My personal interest in pattern recognition began 30 years ago as an
Engineering and Biophysics graduate student at the University of
Minnesota. My passionate interest was: "Why can't computers
learn to recognize visual patterns like we
do"? The answer was obvious at that time, computers were slow, cameras
had low resolution, and memory capacity was limited. Thirty years later with
many orders of magnitudes performance increase in all aspects related to
computers - still not much progress compared to what we do naturally
(e.g. visual recognition and continuous speech understanding).
The current barriers relate to the use of
complex mathematics to represent and process
patterns. We can be sure that there is nothing
resembling a computer doing mathematical
computations in biological systems. Also, we learn
patterns after many examples from simple building
blocks to more complex patterns. Neuroscientists
generally agree that biological systems represent
and learn patterns using a hierarchy of neural
oscillations. This is the concept implemented in
PME. PME represents patterns by cycles (sometimes
called attractors). These cycles occur
naturally with no computation required other than
sampling the pattern.

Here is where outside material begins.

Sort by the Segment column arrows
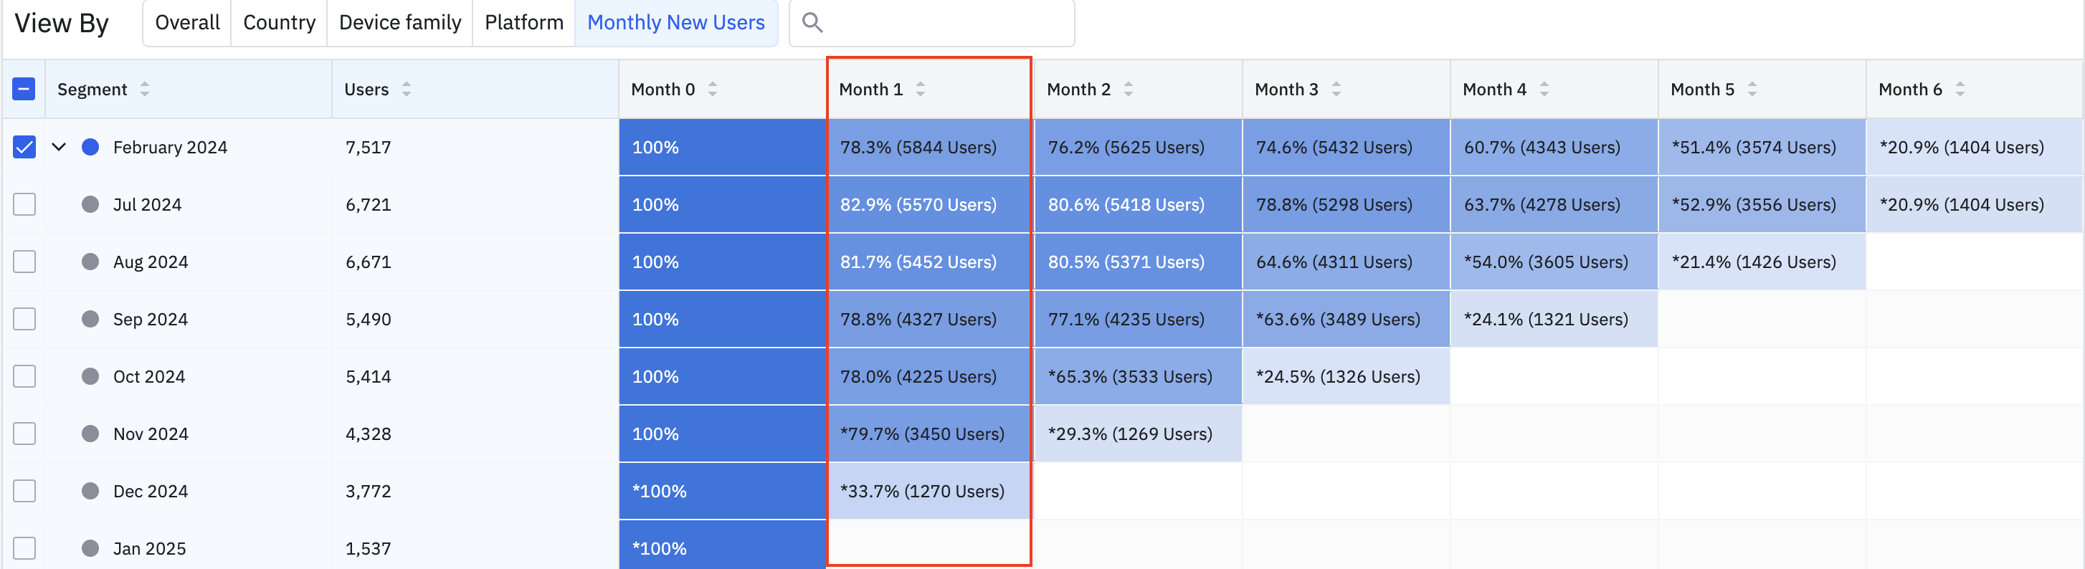2085x569 pixels. pos(145,89)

The patterns learned do not
need to be stored, the process never needs to
compare one pattern with another, and there is no
quantization of pattern magnitudes - in stark
contrast to conventional mathematical approaches.
Similar patterns produce similar cycles which
provides the basis for high speed identification of
similar patterns - solving the most common barrier
for developers in a broad range of applications.
Much of the our previous research was to discover
and extract the fundamental simplicity of neural
oscillations and implement it for practical benefit.
The simplicity of this model accounts for the
incomparable performance of PME. A type of
simplicity consistent with the theme of Stephen
Wolfram's book, A New Kind of Science "simple
programs with simple rules can exhibit complex
behavior".
Company and Technology History:
The PME has evolved over many years including two
successful company startups, 6 patents (4 expired),
millions of dollars in research/development and
thousands of successful installations. The first
company was
PPTVision, using cameras for high speed visual
inspection of manufactured products. The second was
AutoData Systems,
for recognizing hand printed information
from scanned forms. I was the research scientistand
founder of these corporations.
These early versions of PME exhibited a small degree
of similar pattern clustering, however it was not
easily controlled or adjustable. Research in the
past 5 years identified parameters to easily adjust
the range of similarity without compromising speed
and probably represents the most important
breakthrough for PME. This discovery initiated the
formation of Pattern Memory Inc. along with
additional patents pending on the similarity
clustering.
Pattern Memory, Inc. offers PME as a tool for
developers. Focused on one applications barrier:
high speed identifications of similar patterns in
noisy raw data. PME basically converts a block of
conventional computer memory into pattern memory,
(the origin of the company name) allowing developers
to use conventional computers to enhance their
pattern recognition applications.
Pattern Memory Inc. and PME offers corporations new
opportunities to enhance existing or create new
products. PME provides the building block for truely
intelligent learning machines of the future.